Ida Szigethys Bilder begleiten mich schon sehr lange, genauer gesagt, seit Anfang der siebziger Jahre, als aus einem ihrer Ölbilder die Vorlage für den Umschlag meines Kinderbuchs 'Ida und Ob' entstand. Bald darauf fand ich mich selbst in einem ihrer Bilder wieder, bahnfahrend, zusammen mit unserem Hund und einem wunderbaren Kelim, den Ida aus Tunesien mitgebracht hatte. Was mich damals schon an ihren Bildern faszinierte, war die Leichtigkeit, um nicht zu sagen Ungeniertheit, mit der sie die Dinge dieser Welt nebeneinander und einander gegenüber stellte. Aus ihren ursprünglichen Zusammenhängen gerissen, verloren die Dinge an Alltäglichkeit und gewannen an Ansehen, ohne bedeutungsschwer zu erscheinen. Sie fingen an, Geschichten zu erzählen, Geschichten von der Schönheit des Entstandenen und von der Vielfalt der Erscheinungen, in denen so manches Dunkle und Rätselhafte seine Spur hinterlassen hatte.
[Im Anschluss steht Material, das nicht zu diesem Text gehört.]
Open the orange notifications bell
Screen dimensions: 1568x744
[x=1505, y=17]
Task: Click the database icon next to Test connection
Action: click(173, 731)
Und da waren natürlich die Farben, die meinen Blick anzogen und mein Herz erfreuten. Vor allem, wenn ich die Augen fast zur Gänze mit den Wimpern verdeckte, so dass die Konturen sich verwischten, erzeugten sie ein starkes Gefühl der Sympathie mit all den Dingen und Gestalten, die durch Idas Malerei einen Weg gefunden hatten, nebeneinander zu existieren, so als hätten sie immer schon zusammengehört, nur schien es bisher noch niemandem aufgefallen zu sein. Inzwischen sind die Bilder von Ida Szigethy malerischer geworden. Was zu Anfang manchmal noch wie mit Buntstift gezeichnet wirkte, ist nun eindeutig Pinselstrich, und die Farben erzeugen ein noch stärkeres Gefühl der Lebensfreude.
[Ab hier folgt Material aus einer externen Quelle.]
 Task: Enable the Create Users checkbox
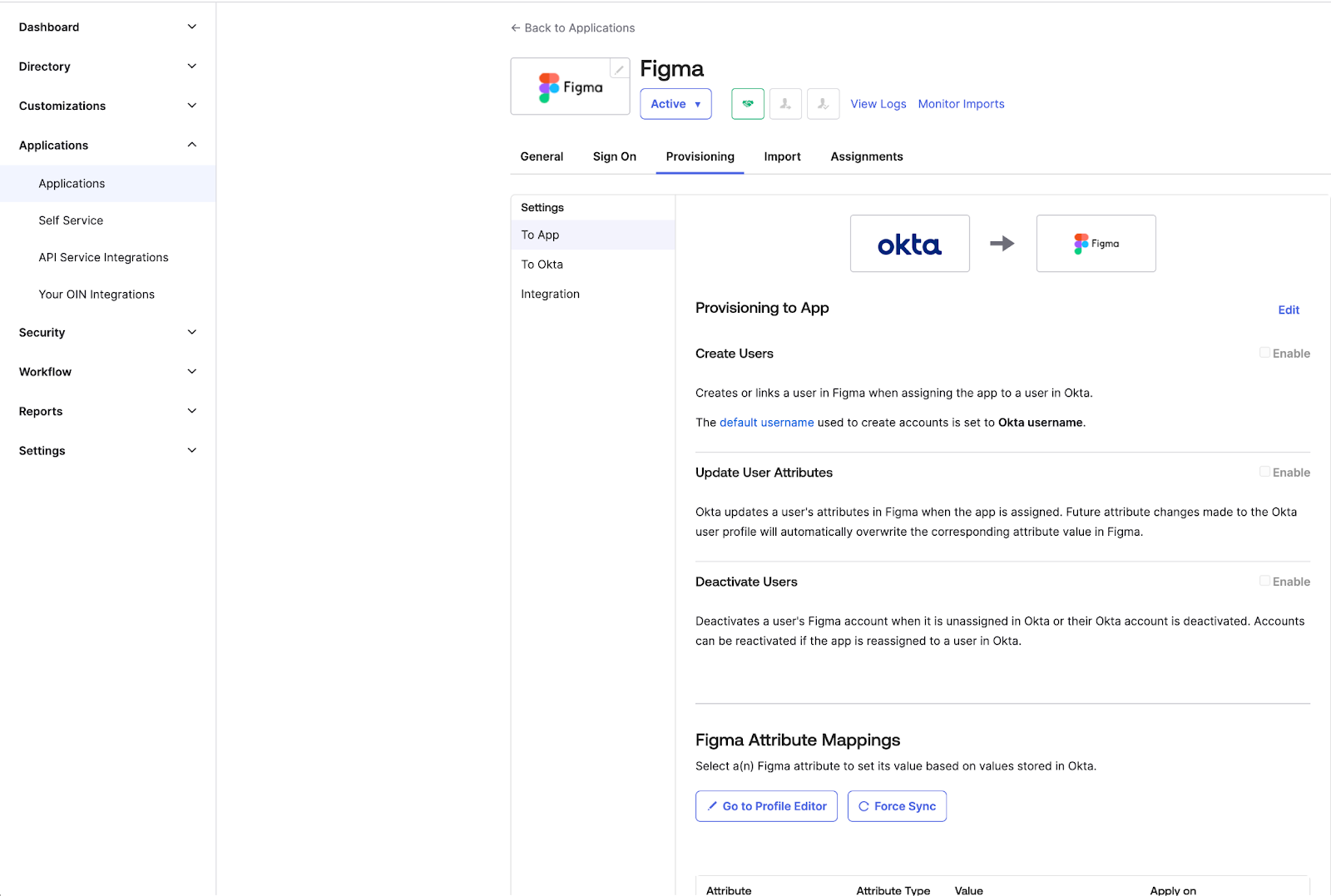1264,352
Wer hätte gedacht, dass ein einzelnes Philodendronblatt, wie es in jedem zweiten Großraumbüro, bedeckt von Aktenstaub, vor sich hin kümmert, in die Tropen zurückversetzt, drei so verschiedenen Künstlerinnen wie Frida Kahlo, Dora Maar und Madonna Schutz und Schatten gewähren könnte, ganz abgesehen von Tiger, Gecko und Papagei, rotglänzenden Fröschen, Kolibris, Marienkäfern und Schmetterlingen, die sich auf oder unter ihm vergnügen. Dazu deutet die Federhaube eines Kakadus auf einen Vulkan, der zu rauchen begonnen hat, während sein Schwanz auf die Rückenansicht eines Buddhas weist, der über Reistrassen thront. Auf einem anderen Bild erkenne ich den alten Cernunnus wieder, den keltischen Gott mit dem Hirschgeweih, das diesmal aus Farn ist, einem Geweihfarn, hinter dem der Mond aufgeht. Cernunnus selbst tanzt in seinem Flechtengewand auf rotglühenden Moospolstern, in die goldene Flocken nieseln. Das wäre eine der vielen möglichen Geschichten, die sich von diesem Bild ablesen lassen. Eine weitere würde von den Ärmelhöhlen und dem zweiten Mond erzählen, aber auch von einer goldbestickten Nacht.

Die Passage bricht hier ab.